What's not clear is how the Bulls will create playing time for Cook. Because he signed before Jan. 10, when all NBA contracts are fully guaranteed, he will be paid for the rest of the season.
The Bulls currently are splitting time at shooting guard between Richard Hamilton and Marco Belinelli. Jimmy Butler usually gets the call when there's a tough defensive assignment, and Luol Deng rarely leaves the floor.
So when is Cook going to play?
"Right now we're pretty much set with our rotation," coach Tom Thibodeau said. "You have to learn, get ready and you never know -- over the course of the season, you need everybody."
Thibodeau has hardly used long-range shooter Vladimir Radmanovic this season. So maybe Cook can help when the Bulls need a 3-point basket.
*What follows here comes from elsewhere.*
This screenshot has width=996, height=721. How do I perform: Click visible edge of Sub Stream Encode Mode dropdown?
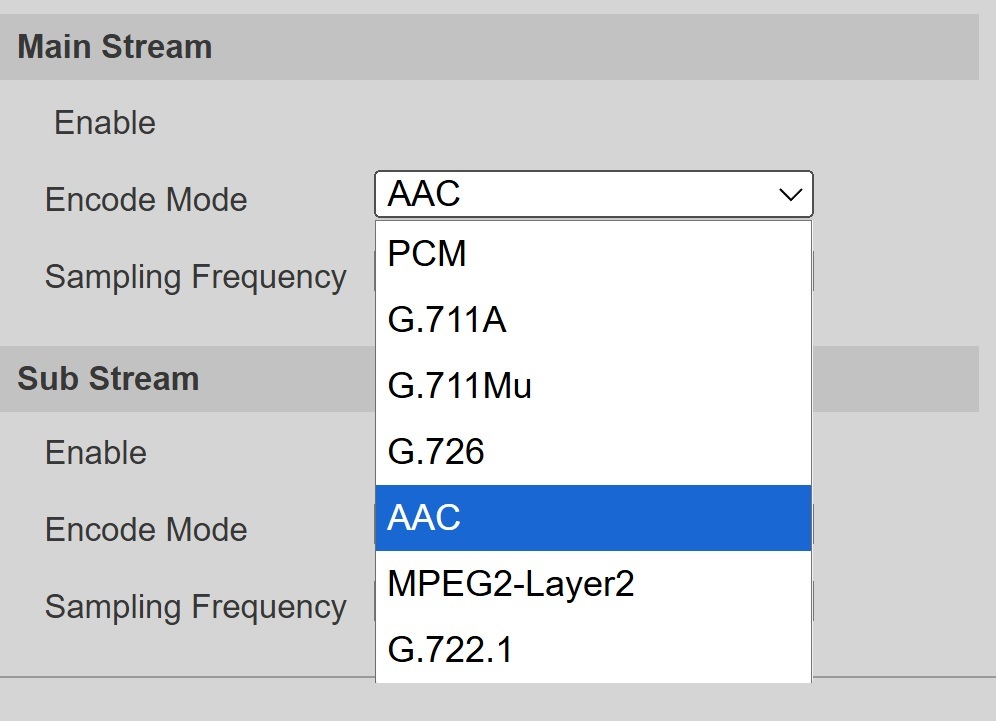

Or maybe he's insurance in case the Bulls trade Hamilton before the Feb. 21 trade deadline.
By signing Cook, most of the Bulls' cap space is spoken for, and they could have a need for frontcourt depth down the road. For now, Cook figures to watch and learn.
Since spending one season at Ohio State, Cook has had a knack for landing on good teams. He started his pro career with three years in Miami, then spent the past two seasons with Oklahoma City. He has played in 40 playoff games and went to the Finals with the Thunder last season.
The 6-foot-5 guard moved to Houston in the James Harden trade and appeared in 16 games for the Rockets before being waived last week.
"He's got to come in, learn his teammates, learn the system and just get ready," Thibodeau said. "He's a pretty good team defender. I think he still can improve with his individual defense. We'll see where he is once he gets going a little bit.
"He's been around a little bit, so we know what he's capable of. He can come in and knock down a couple 3-point shots in a very short amount of time, so I think he complements the players we have."
Cook played with current Bulls Nate Robinson and Nazr Mohammad in Oklahoma City and drew a laugh when he mentioned Robinson has told him more about his new team.
That seems appropriate, since Robinson is one of the league's most avid talkers. "Being around Nate, that's one of the things you have to roll with," Cook said. "He's a great guy."
Dealing with Thibodeau's demanding defense and rigorous practices shouldn't be an issue, considering Cook's history.
"I played for Pat Riley, one of the best in the league, so I don't think he (Thibodeau) would be that much tougher than Pat," he said. "I'm just looking forward to having the opportunity to play for both of them."